Rourke paused at the door, amazed. A clean linen tablecloth covered last night’s bare boards. On the far side of the chamber, the ancient sideboard appeared to have been dusted, and several covered chafing dishes set atop. There was a pot of what must be coffee set on the table where a single place had been set. From the hearth, the freshly
swept
hearth, a cheerful fire blazed.
Stepping inside, he swung his gaze back to Kate. “This is bounty.”
Rather than acknowledge the compliment, she said, “You’ll have to serve yourself. Until I can hire more servants from town, I can’t spare a footman to wait at table.” She turned to go.
“You’re leaving?” For whatever reason, the prospect of sitting down to breakfast by himself as he normally did, struck him as a grim thought. “Aren’t you having breakfast, or are you still full from last night?”
He’d half-expected her to slap him. Instead her lips twitched. “I’ve had mine already, thank you.” So that explained the return of the brightness to her eye and the bloom to her cheek.
“Then stay and bear me company while I have mine.”
She hesitated, nibbling at the bottom lip he’d barely tasted last night. “I’ll stay for a bit.”
Satisfied, he moved to the sideboard. Uncovering the dishes, he found scones, a dish of marmalade and another of clotted cream, and a cold pie that Kate informed him was steak-and-kidney.
Sitting down, he bit into the flaky crust of a scone while Kate poured the coffee. “This is good. The cook knows how to do some things properly.”

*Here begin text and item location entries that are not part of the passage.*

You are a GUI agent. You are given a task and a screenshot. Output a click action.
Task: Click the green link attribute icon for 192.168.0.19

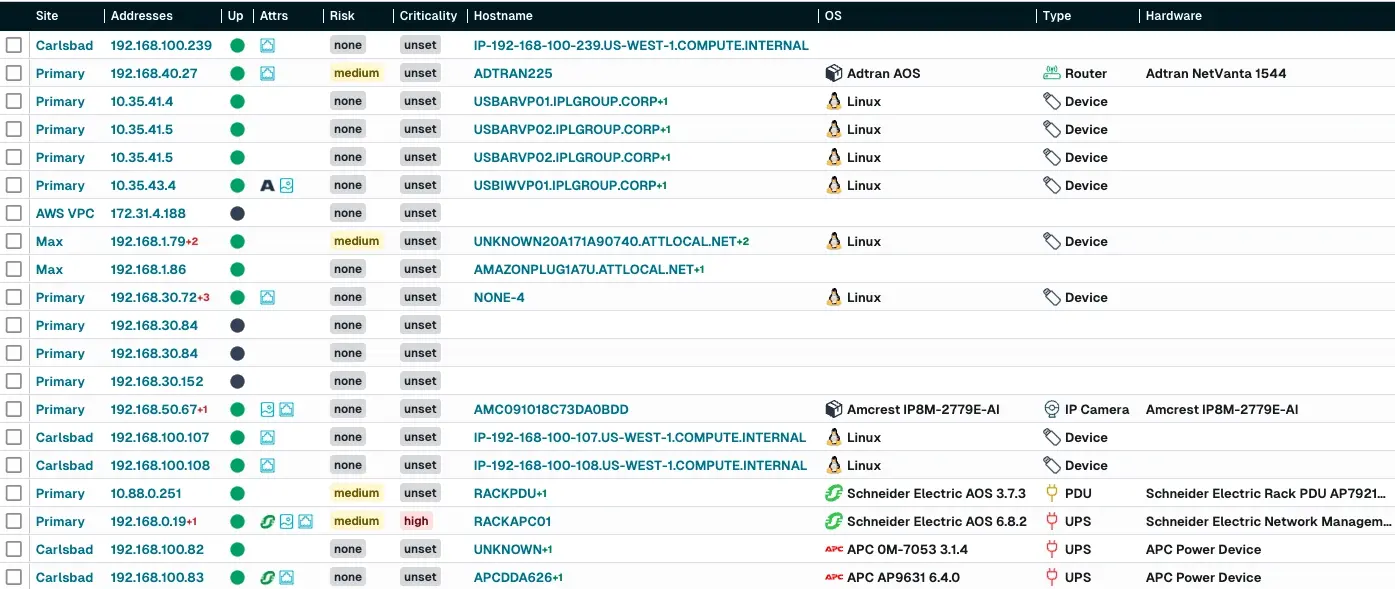click(267, 521)
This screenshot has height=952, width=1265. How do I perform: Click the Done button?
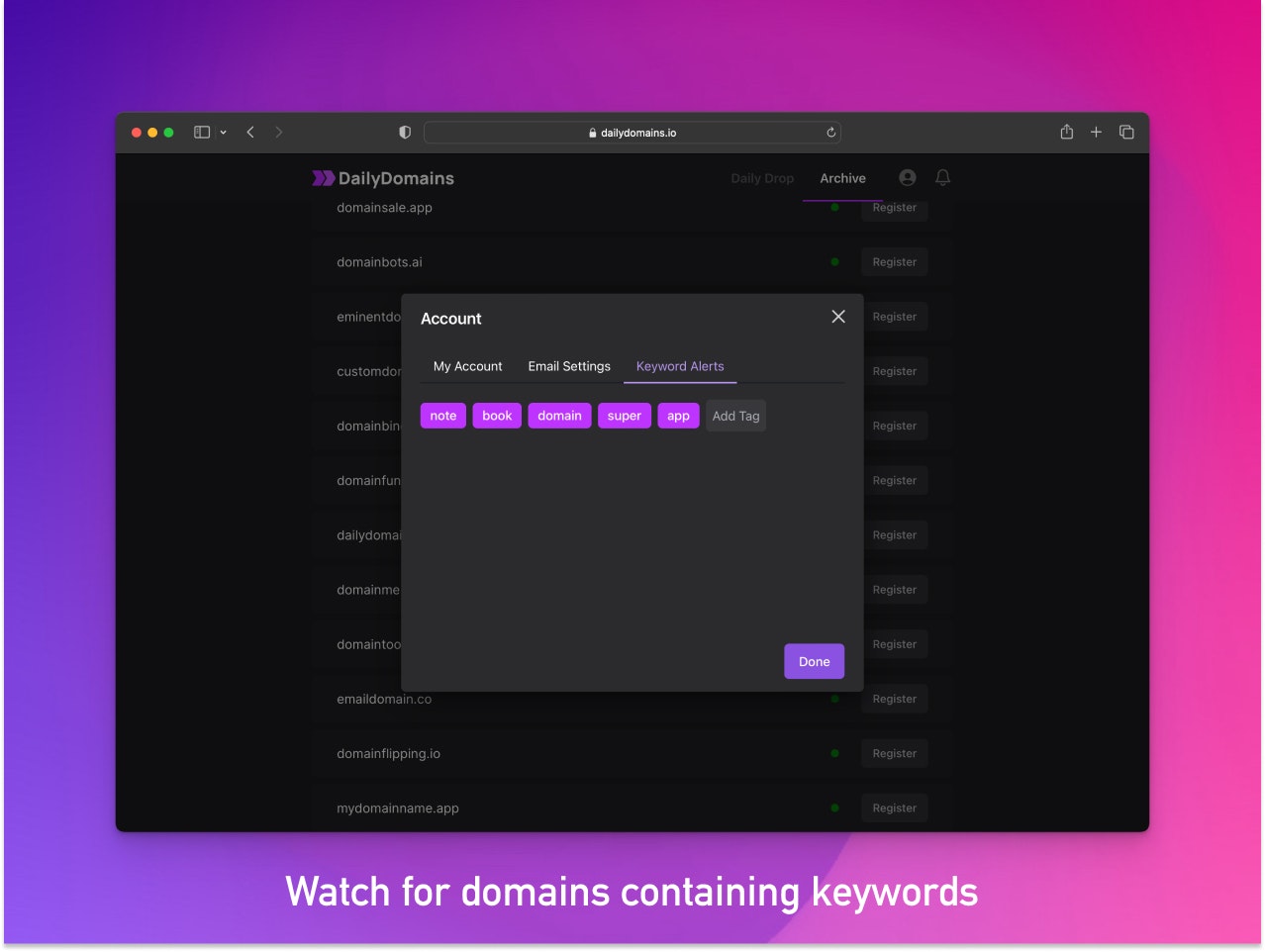814,661

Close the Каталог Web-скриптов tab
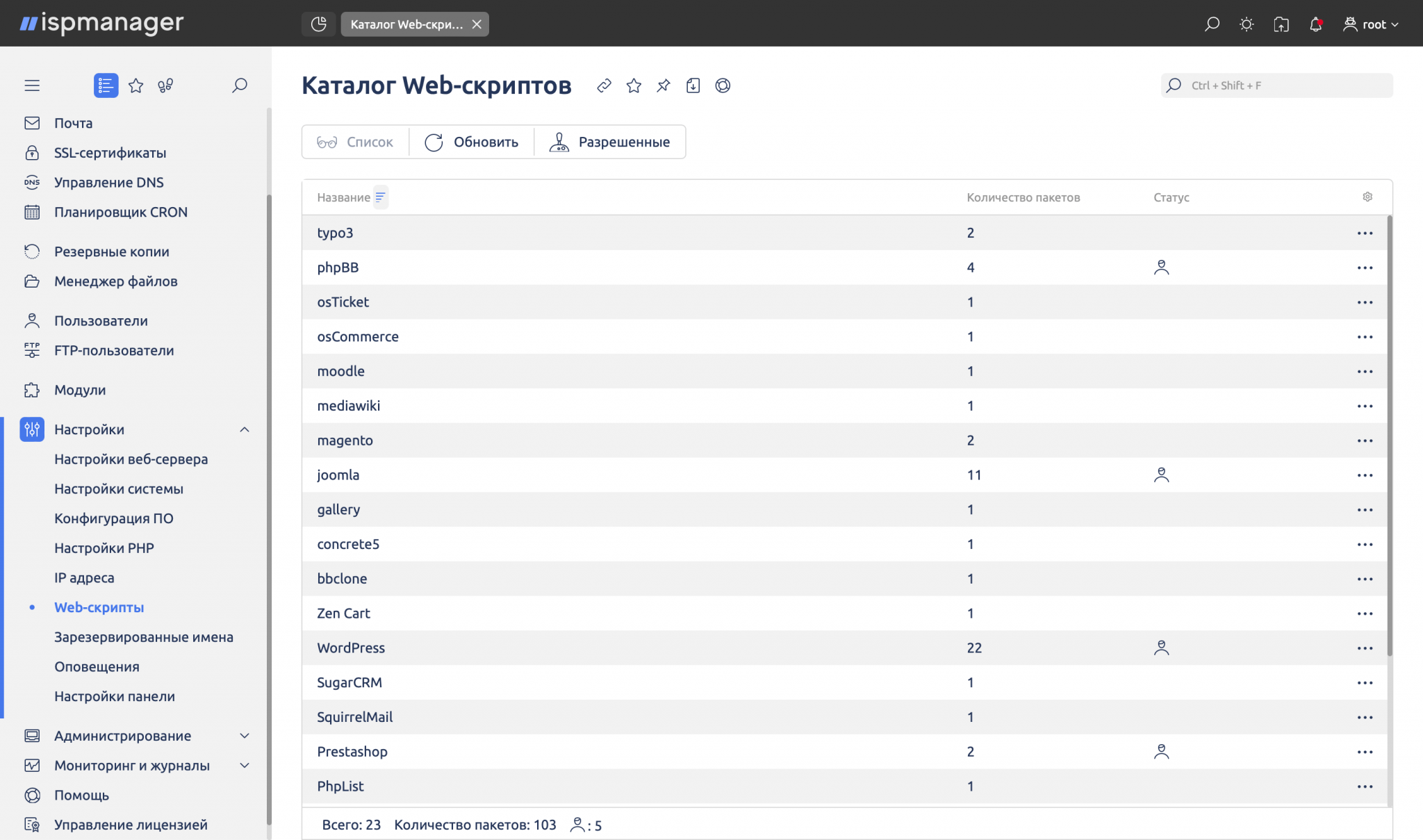tap(477, 24)
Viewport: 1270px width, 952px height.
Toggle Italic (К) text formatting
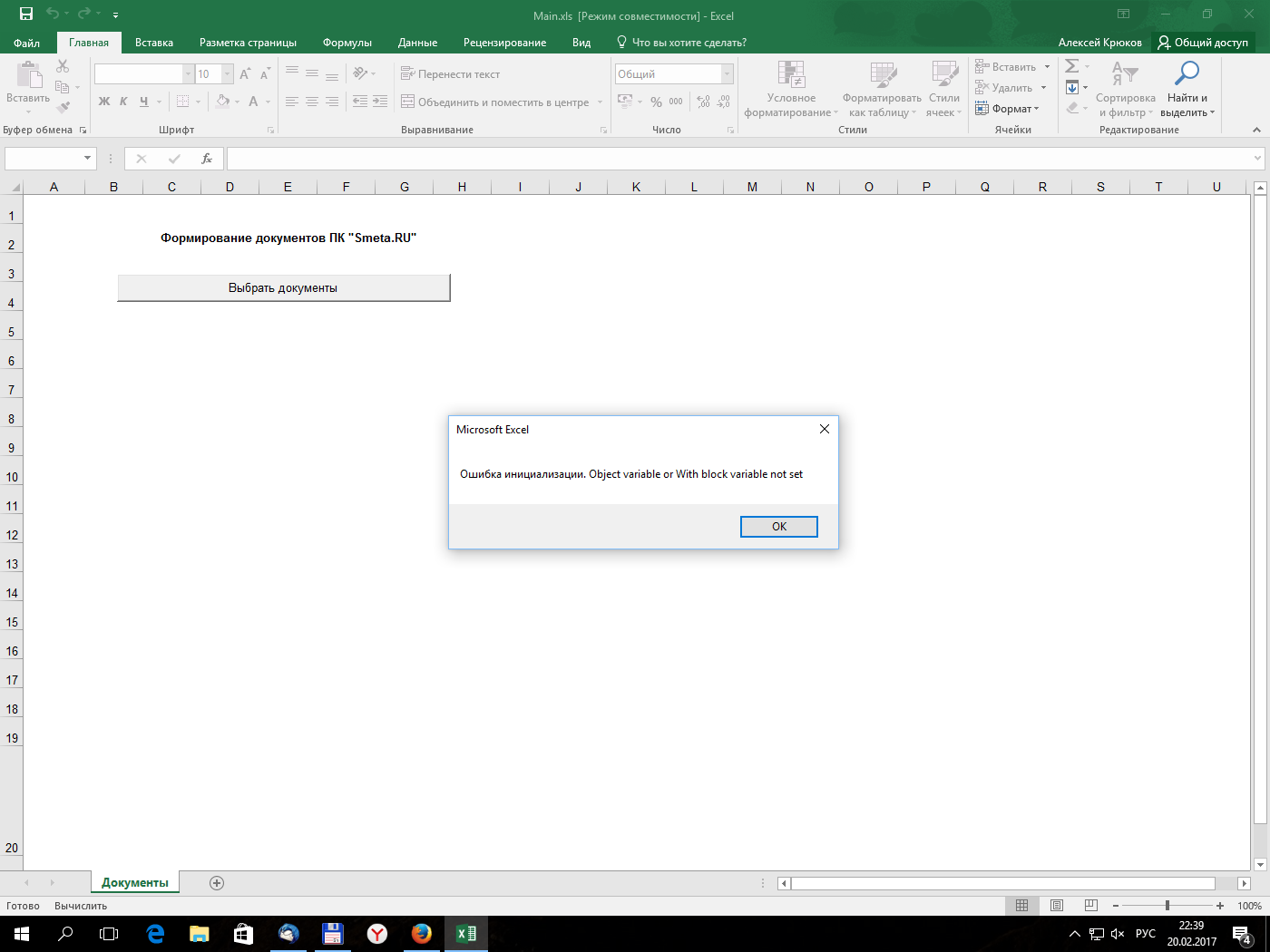click(123, 102)
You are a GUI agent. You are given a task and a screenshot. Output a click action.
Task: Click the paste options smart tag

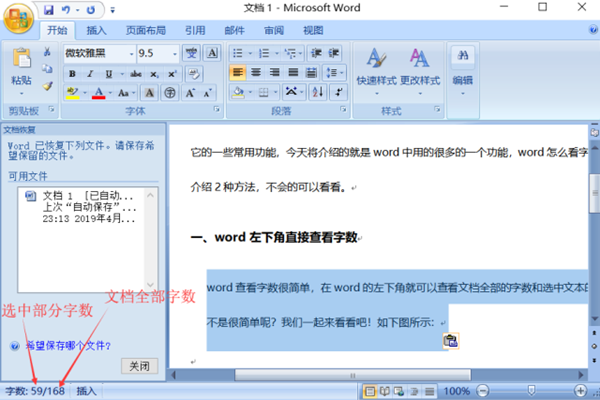click(450, 342)
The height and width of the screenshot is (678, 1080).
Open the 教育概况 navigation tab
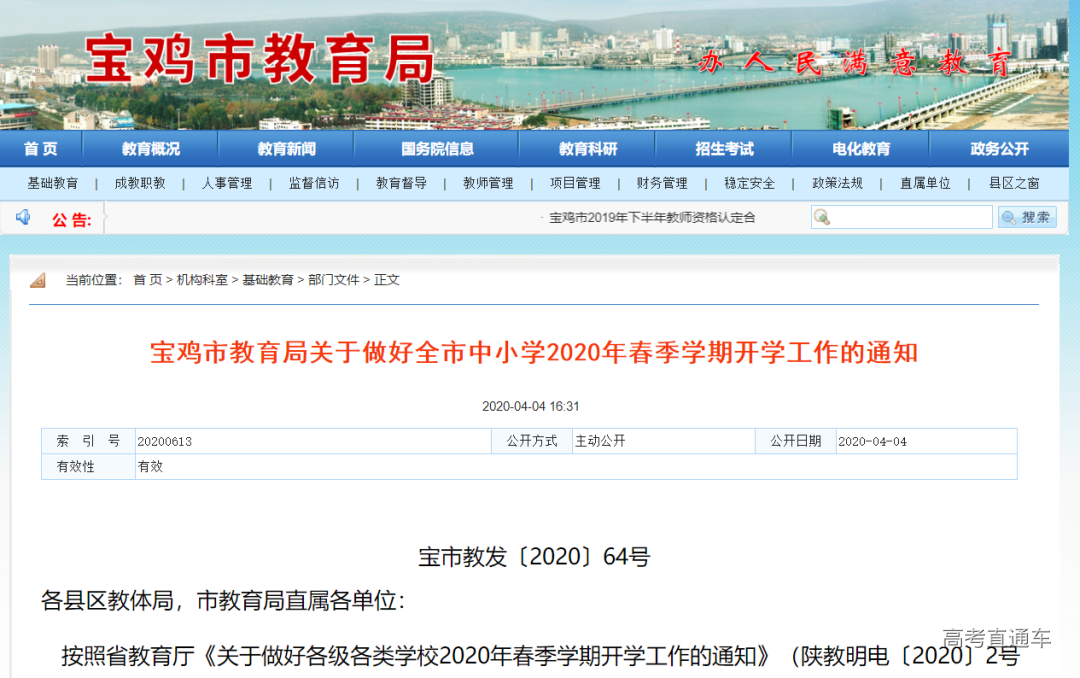(x=151, y=149)
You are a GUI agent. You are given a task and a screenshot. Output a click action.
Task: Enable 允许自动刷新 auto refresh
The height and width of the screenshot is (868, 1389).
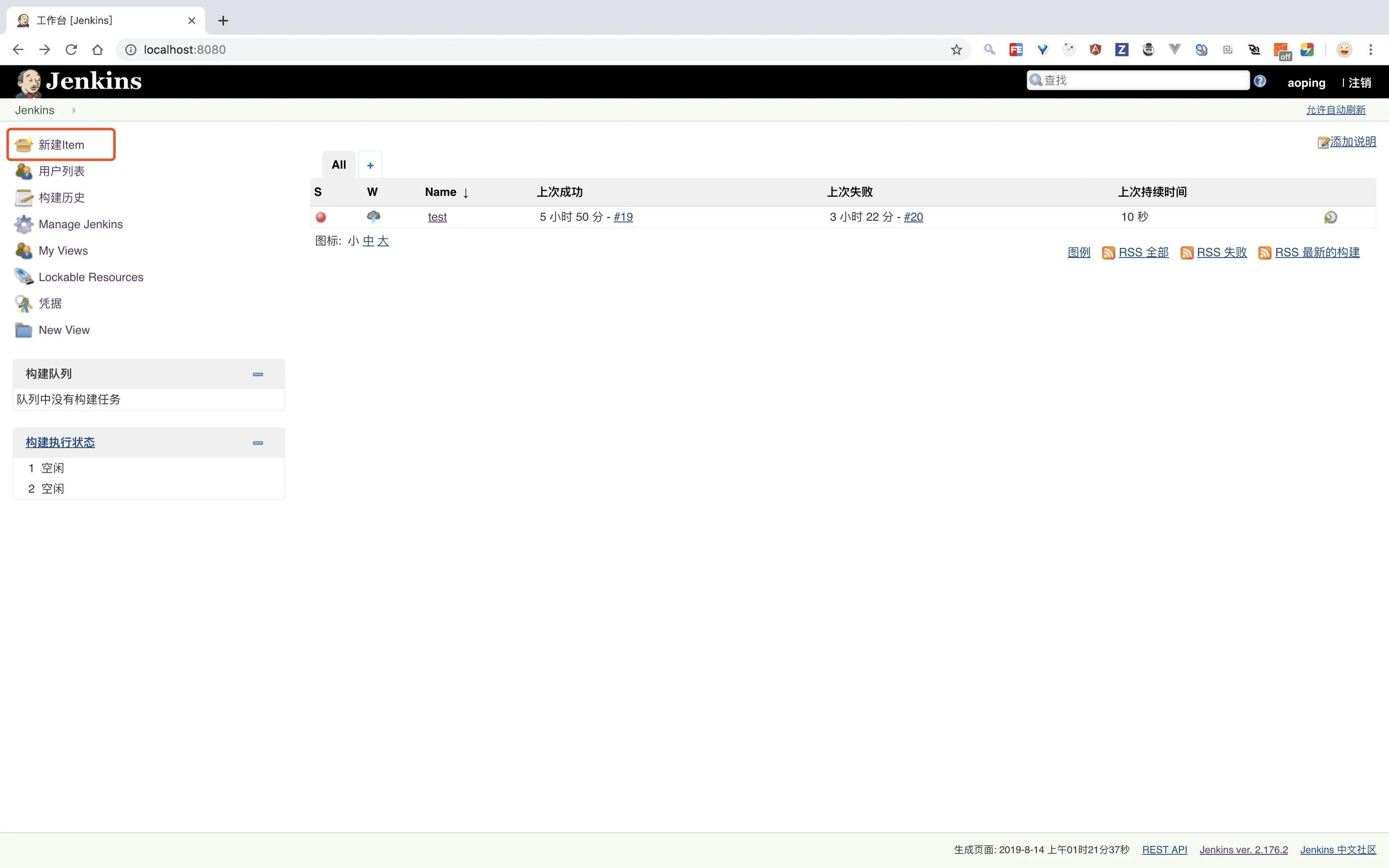[1335, 110]
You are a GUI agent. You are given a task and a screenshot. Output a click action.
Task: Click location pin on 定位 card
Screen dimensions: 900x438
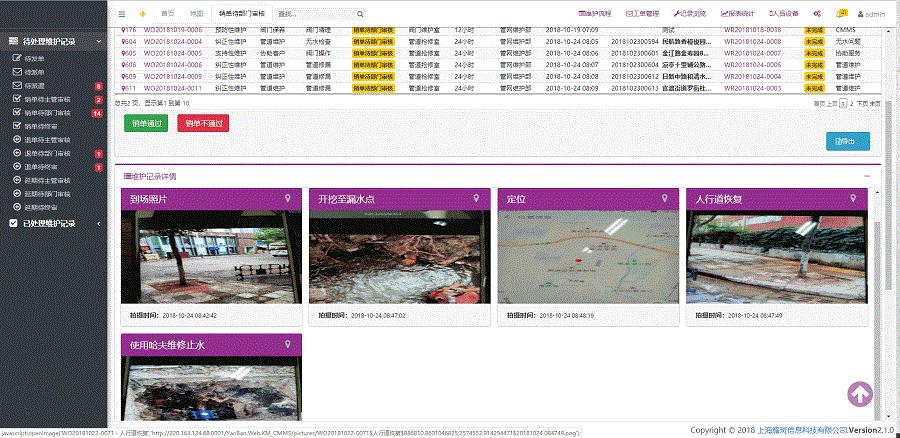click(665, 199)
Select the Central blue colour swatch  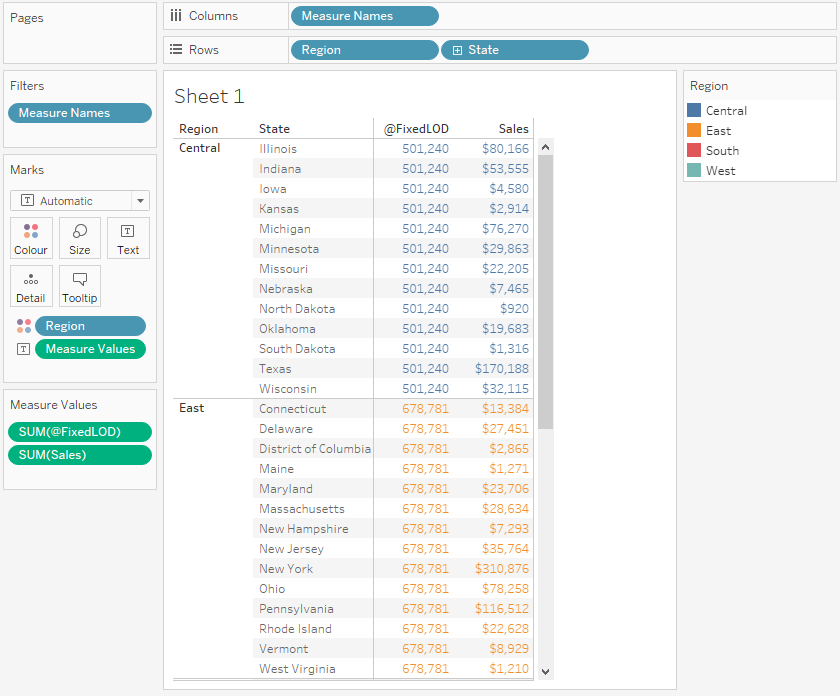click(x=694, y=111)
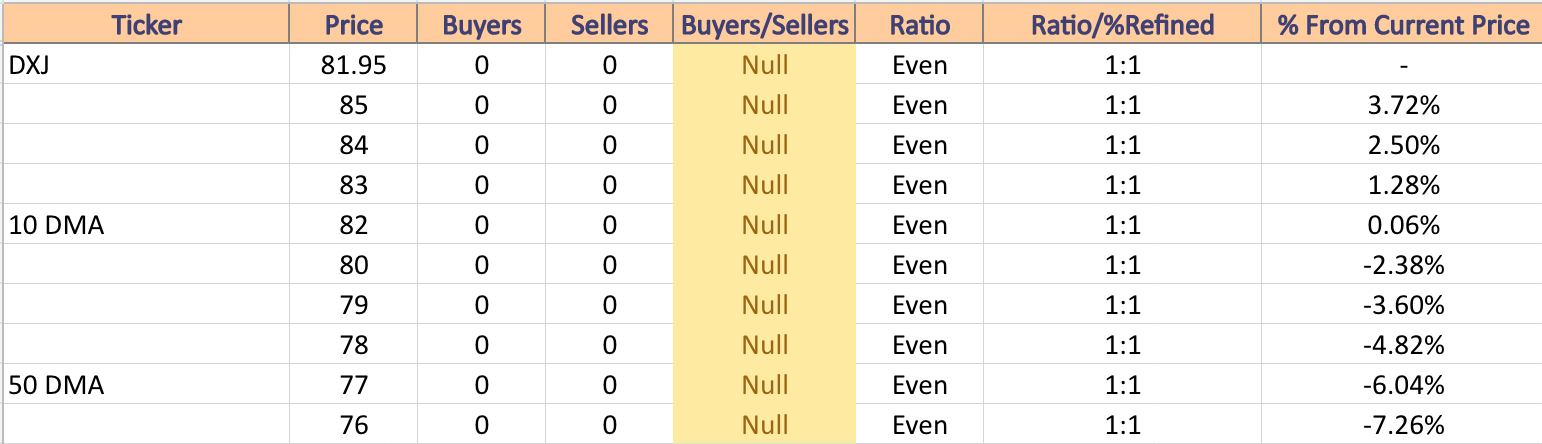The height and width of the screenshot is (444, 1542).
Task: Select the -6.04% cell in 50 DMA row
Action: pos(1403,385)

She set the silver pot down. “Actually, I made that dish.”
“You bake?”
She nodded and turned away to busy herself with arranging the dishes on the sideboard.
Glancing back over his shoulder, he found himself on eye level with her pretty bottom. Almost choking on crumbs, he asked, “Since when does an earl’s daughter bake?”
She shrugged and turned about to face him. “Household management has long been a passion of mine. I’m a great disciple of the late Mrs. Beeton.”
She strolled over to the table and picked up the coffeepot to top off his cup. He was almost finished with his first scone, and she’d yet to sit down.
Lost in looking at her—surely she had the most elegant neck he’d ever seen—it took him a moment to catch up to the conversation. “I’m sorry, but who is Mrs…. Beeton?”
“Was,
actually. Sadly she died at only twenty-eight.” Though she didn’t say so, he sensed she was thinking that was her own age. “Isabella Beeton is the author of
Mrs. Beeton’s Book of Household Management.
It was first published several decades ago but has since fallen out of print. It’s a wonderful book, full of all sorts of useful information and recipes for everything from boot blacking to sponge cake. Unfortunately, my copy was packed in the trunk that’s gone missing.”
She looked so forlorn that Rourke found himself resisting the urge to reach out and take her small hand. “I have a feeling our luggage will be returned to us soon, mayhap this very day. But please, won’t you sit, for a minute at least?”